Take that as you will.
If you rush off to the Facebook app you still totally have installed on your phone, you probably won't find the Facebook News tab, though. The company is publically testing the new feature with only a select subset of its users, so it's likely it won't appear for you.
To be clear, this new tab will not replace the news articles you see in your regular Facebook feed. Those will still happen. However, this tab will be all about news stories (i.e. no status updates from your friends and family) and be curated to your interests. That curation will be controlled both by an algorithm as well as humans.
Additionally, the articles that appear in the Facebook News tab will need to meet certain requirements. First, the publisher of that article needs to be whitelisted on what's called the News Page Index, which Facebook put together with professionals in the journalism industry.

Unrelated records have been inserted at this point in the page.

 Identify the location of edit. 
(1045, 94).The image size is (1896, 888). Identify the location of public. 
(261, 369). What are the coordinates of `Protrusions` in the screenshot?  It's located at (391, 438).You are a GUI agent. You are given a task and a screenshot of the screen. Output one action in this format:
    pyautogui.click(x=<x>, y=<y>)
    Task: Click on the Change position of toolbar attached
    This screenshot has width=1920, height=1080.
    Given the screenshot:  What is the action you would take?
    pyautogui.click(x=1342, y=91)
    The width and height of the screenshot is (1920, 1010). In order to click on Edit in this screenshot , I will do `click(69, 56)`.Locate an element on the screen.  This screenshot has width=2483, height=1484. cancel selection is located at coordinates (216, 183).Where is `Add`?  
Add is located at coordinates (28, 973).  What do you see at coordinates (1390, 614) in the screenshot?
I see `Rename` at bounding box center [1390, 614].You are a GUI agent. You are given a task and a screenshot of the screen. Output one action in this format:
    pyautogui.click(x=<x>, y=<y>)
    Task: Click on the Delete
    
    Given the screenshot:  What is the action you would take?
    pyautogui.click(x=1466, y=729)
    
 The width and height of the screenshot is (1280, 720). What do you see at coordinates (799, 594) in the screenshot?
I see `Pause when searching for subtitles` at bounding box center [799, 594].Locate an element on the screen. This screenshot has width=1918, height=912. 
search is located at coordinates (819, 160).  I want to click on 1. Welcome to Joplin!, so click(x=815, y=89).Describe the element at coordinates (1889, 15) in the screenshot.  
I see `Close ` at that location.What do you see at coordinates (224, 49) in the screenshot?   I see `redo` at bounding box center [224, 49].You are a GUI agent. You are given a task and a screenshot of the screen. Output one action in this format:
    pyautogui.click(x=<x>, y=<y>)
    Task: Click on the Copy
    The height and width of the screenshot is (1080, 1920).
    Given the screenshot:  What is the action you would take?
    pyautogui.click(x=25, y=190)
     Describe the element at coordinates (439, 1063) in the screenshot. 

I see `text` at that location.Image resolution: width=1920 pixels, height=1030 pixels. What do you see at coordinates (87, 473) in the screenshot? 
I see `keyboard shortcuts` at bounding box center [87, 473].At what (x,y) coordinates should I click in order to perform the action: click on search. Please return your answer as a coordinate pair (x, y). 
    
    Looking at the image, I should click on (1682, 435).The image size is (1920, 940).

This means a "news" article written on some obscure blog won't make it into the feed.
If we can't trust Facebook to deliver factual political ads, how can we trust it to deliver unbiased news?
On top of this, publishers can't be whitelisted if they engage in unethical practices related to journalism, specifically things like spreading misinformation, clickbait, and violations of Facebook's own community standards.
This all sounds well and good, but it's hard to trust Facebook in this regard. Very recently, Facebook has been lambasted by the media for its refusal to alter or remove paid political ads that spread blatantly false information. United States presidential hopeful Elizabeth Warren paid for an ad that claimed Facebook founder Mark Zuckerberg is a Trump supporter in order to prove how easy it is for anyone to run a political ad that says pretty much anything they like.
Related: How to permanently delete your Facebook account
Zuckerberg refuses to alter Facebook's policy when it comes to these ads, so that makes a Facebook News aggregator seem fairly untrustworthy.
Still, it's possible this could be a good thing. If Facebook sticks to its word and only delivers ethical, unbiased, fact-based journalism to its billions of users, that could help stem the tide of misinformation that's plagued the world over the past few years. Time will tell.